Что бы мы ни знали о «романах» Цветаевой, она была правдива, когда говорила о себе как о человеке протестантского долга, всю жизнь прожившем в «вольной неволе».

Сергей был ее «доля», ее судьба. Заботиться о нем, делить вместе беды — это и называла сама Марина: верность. «Долю и волю», «дорогую несвободу» в лоне семьи она будет обсуждать в одном из писем Пастернаку 1926 года. Но там же, глухо, недоговаривая, признается в глубочайшей неутоленности сердечного чувства…

Никакие внешние перемены и переезды не имеют власти над мощным ее творческим импульсом. 31 июля — отъезд из Берлина, 1 августа — приезд в Прагу, поиски жилья, ночлеги в чужих домах, перетаскиванье вещей, непривычный быт в незнакомой стране…

Но уже 5 и 6 августа написаны первые стихотворения цикла «Сивилла», с сентября начнутся циклы «Деревья», «Бог», «Заводские».

Двенадцатого октября поток стихотворений прекращается: Цветаева принимается за поэму «Молодец». Почти три месяца неотрывно она погружена в работу, которая захватывает ее целиком. И когда работа эта завершена, Марина чувствует себя полностью обновленной. Далеко позади остаются сердечная тяжесть и уязвленность, вывезенные из Берлина вместе с памятью о «геликоновском» эпизоде.

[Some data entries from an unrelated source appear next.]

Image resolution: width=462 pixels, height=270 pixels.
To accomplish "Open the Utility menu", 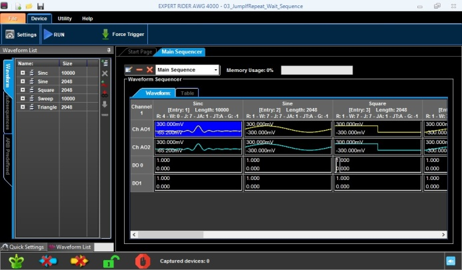I will click(x=65, y=19).
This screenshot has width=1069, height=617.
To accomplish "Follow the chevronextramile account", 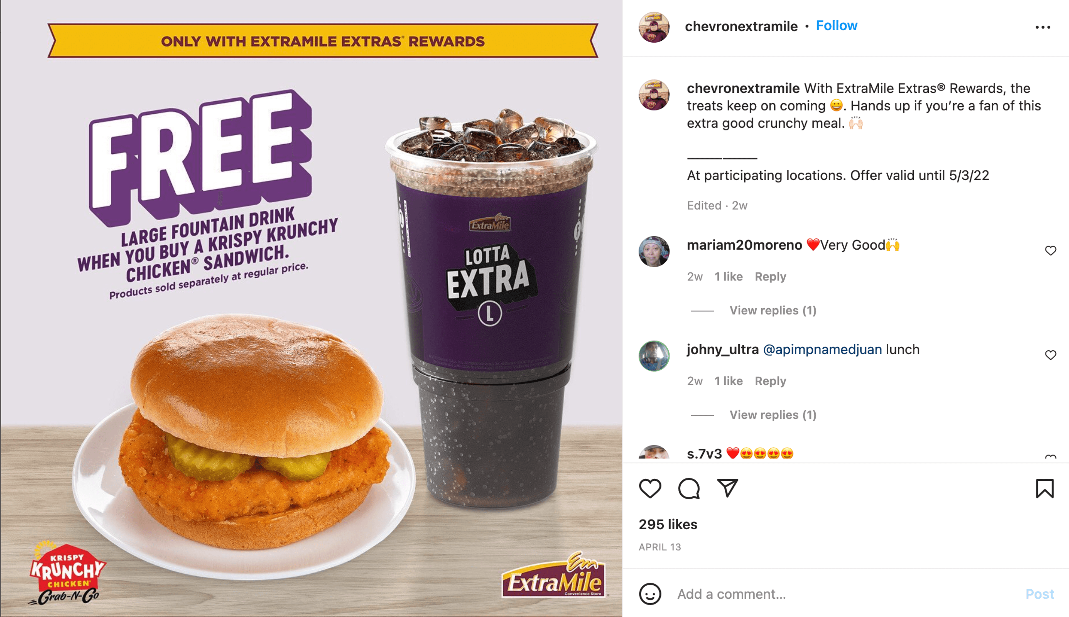I will pos(836,25).
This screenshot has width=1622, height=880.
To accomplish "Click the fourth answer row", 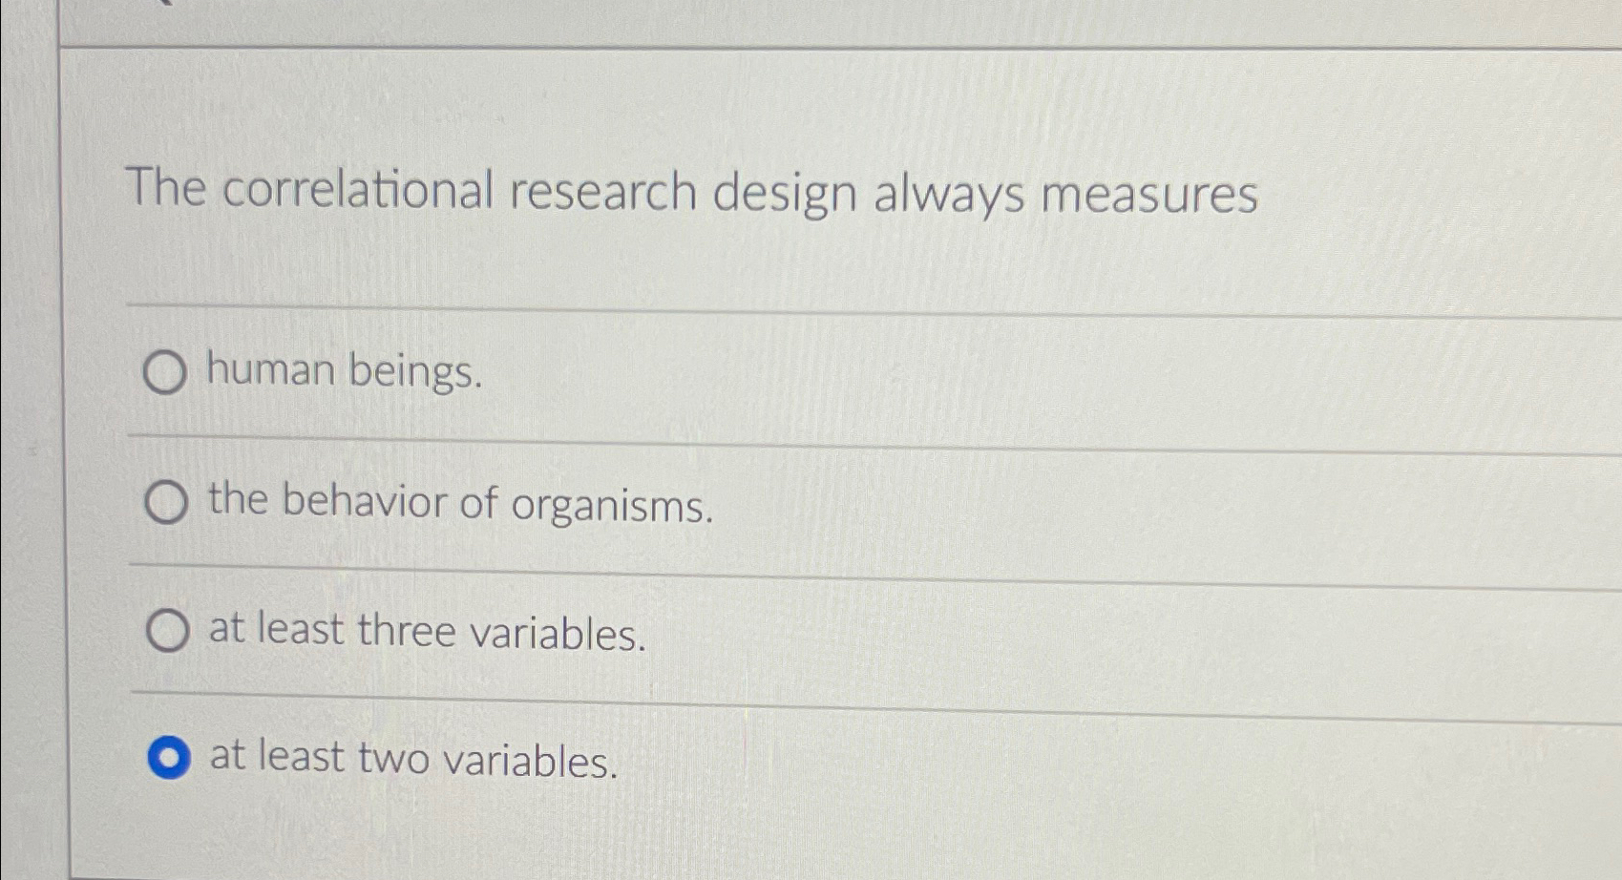I will [x=668, y=759].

Некоторое время спустя она напишет Пастернаку: «А знаете, Пастернак, Вам нужно писать большую вещь. Это будет Ваша вторая жизнь, первая жизнь, единственная жизнь. Вам никого и ничего не станет нужно. Вы ни одного человека не заметите. Вы будете страшно свободны. Ведь Ваше “тяжело” — только оттого, что Вы пытаетесь: вместить в людей, втиснуть в стихи. Разве Вы не понимаете, что это безнадежно, что Вы не протратитесь. (Ваша тайная страсть: протратиться до нитки!)»

Это голос обретенного личного опыта: творчество — лучшее из лекарств от всех жизненных бед! Работа над большой поэмой, а затем над эссе «Кедр» возвращает Цветаеву на твердую почву своего собственного «сивиллиного» дела. Теперь она уже полностью излечена от берлинских разочарований, ниточка душевной зависимости от них окончательно перегорела.

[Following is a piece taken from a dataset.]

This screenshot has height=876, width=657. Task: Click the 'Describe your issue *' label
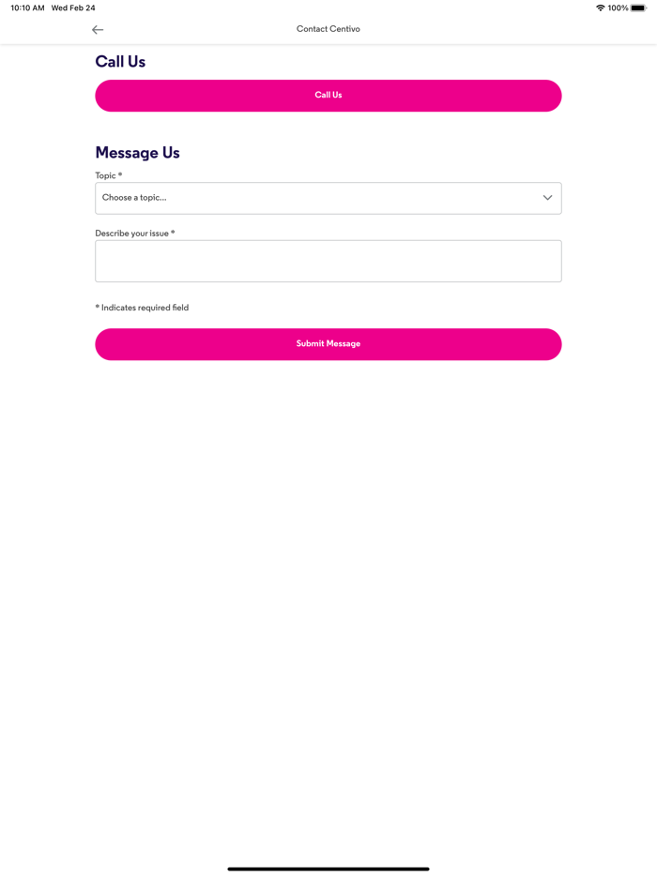point(135,234)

Цитированное письмо Пастернаку адресовано не в Россию, а в Берлин.

Роковым образом Цветаева и Пастернак разминулись — всего на две недели! Хлопоча летом 1922 года о визе в Германию, где жили тогда его родители, Пастернак был уверен, что встретится с Цветаевой; ведь в ее ответном письме из Берлина было сказано: «Я здесь надолго». Борис Леонидович и сам собирался пробыть в Берлине полгода или год — спокойно поработать, издать сборник стихов в здешнем русском издательстве. Но ко времени его приезда в Германию Цветаева уже уехала в Прагу.

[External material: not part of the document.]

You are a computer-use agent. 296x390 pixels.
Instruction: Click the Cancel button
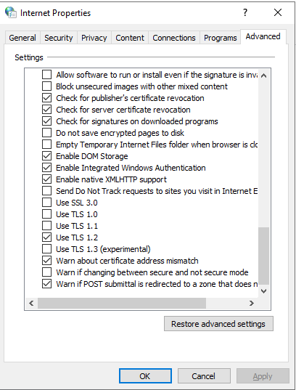pos(204,375)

Теперь они были отделены друг от друга всего несколькими часами дороги.

И тем острее ощутили горечь разминовения.

Первое письмо Бориса Леонидовича из Берлина Цветаева получила в ноябре. Она ответила дружески тепло и, среди прочего, как бы утешая себя, писала: «Я не люблю встреч в жизни: сшибаются лбом. Две стены. Так не проникнешь. Встреча должна быть аркой: тогда встреча — над. Закинутые лбы!..»

Но существовала и другая правда — вспыхнувшее искушение: ей смертельно захотелось увидеться — теперь, когда они заново открыли друг друга. Посидеть вдвоем в каком-нибудь из берлинских кафе, наговориться всласть… И Цветаева исподволь начинает обдумывать возможность поездки в Берлин, хотя бы на несколько дней. У нее нашлись для этого и деловые поводы: отыскать, например, издателя — для поэмы «Молодец» и для книги прозы, которую она задумала.

Но поездка требует денег.

И визы.

И на кого оставить Алю в канун приближающейся зимы, когда вот-вот грянут холода? Уже теперь, в ноябре, печь в доме приходится топить чуть не полдня, чтобы сырость не проступала на стенах…

Но крепче, чем что бы то ни было, ее удерживает на месте незаконченная рукопись. Поэма «Молодец» будет завершена только к Рождеству, и, пока не поставлена последняя точка, Марина прикована к своему письменному столу надежнее, чем цепями.

Наконец поэма закончена.

И тут почта приносит только что изданную книгу мемуаров князя Волконского — Цветаеву связывает с ним со времен революционной Москвы самая сердечная дружба. Марина принимается за чтение и рецензию, неожиданно разросшуюся на полтора десятка страниц. Получилась не рецензия, а прекрасное эссе «Кедр».

Едва оно дописано, на цветаевском столе появляются дневники, которые вела Марина в Москве, — она хочет теперь составить из них книгу прозы под названием «Земные приметы»…

Ничего особенного: такой мы увидим Цветаеву в любой период ее жизни, мало-мальски стабильный.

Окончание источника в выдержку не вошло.